Static imaging of cellular forces and biomechanics within the human body can be inferred using MRI and other imaging techniques. However, live images of these same forces cannot be accomplished with current technology. Stanford Materials Science and Engineering professor, Jennifer Dionne, in collaboration with Miriam B. Goodman, a professor of molecular and cellular physiology, is developing a new possible way to look at how cells move and interact with each other in real time using glowing nanoparticles.
The nanoparticles that Dionne and her lab have created glow when activated by a near-infrared laser and can change color depending on the forces acting on them. The idea that we can investigate cellular movement by watching the changing colors of the nanoparticles as they travel through the body could provide valuable information about human touch, digestion, cancer, wound healing, cellular division and differentiation, and much more.
“Altered cellular-level forces underlie many disorders, including heart disease and cancer,” says Dionne, “This would be a nanoscale readout that you could use in vitro or in vivo to detect disease at a very early stage.”
The first phase of the study involves digestion of the nanoparticles by Caenorhabditis elegans. Of course, the eventual objective is to use the nanoparticles to detect cellular forces in humans, but initially, the team is testing the technique in worms. The worms offer good insight into how the nanoparticles register forces through the worm’s digestion. The team can log the changing colors as the nanoparticles move through the worm and work to decipher what kinds of biomechanics are at play with each color.

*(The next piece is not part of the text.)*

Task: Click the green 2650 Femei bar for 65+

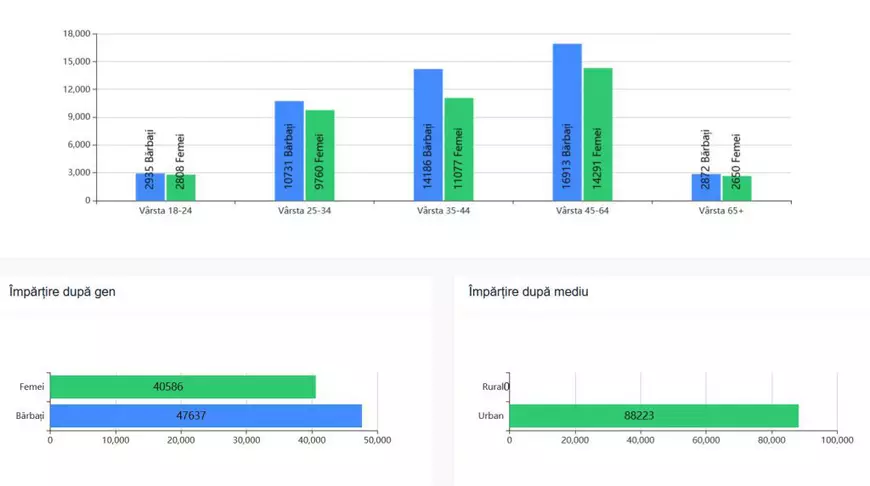Action: [x=737, y=188]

“The color that each nanoparticle emits changes from red to orange when there is a mechanical force on the order of nanonewtons to micronewtons – a force range thought to be very relevant for intercellular forces,” said Alice Lay, a graduate student in the Dionne lab.
Because nanoparticles are so small, they have the potential to create in-depth force maps of what is happening in and around cells. Not only can the technique be used inside the body to learn more about cellular activity, but also to understand the forces involved in sensory load from the environment. For example, if we understood more about how cells registered touch, we could implement that sensory information in prosthetic development.
After mapping out the static cellular forces within the worms, the team will create a dynamic map of the particles over time to examine the change in cellular forces during processes such as digestion. Once they have information about different processes in healthy worms, they will introduce mutations to learn if gene expression plays a role in changing cellular forces.
The ultimate goal is to move the technique to human subjects. The nanoparticles are biocompatible so could be ingested or injected to understand internal processes or forces acting on a specific area within the body such as the site of a wound or tumor. The changing colors of the nanoparticles could provide an idea of the activity of the cells in that area.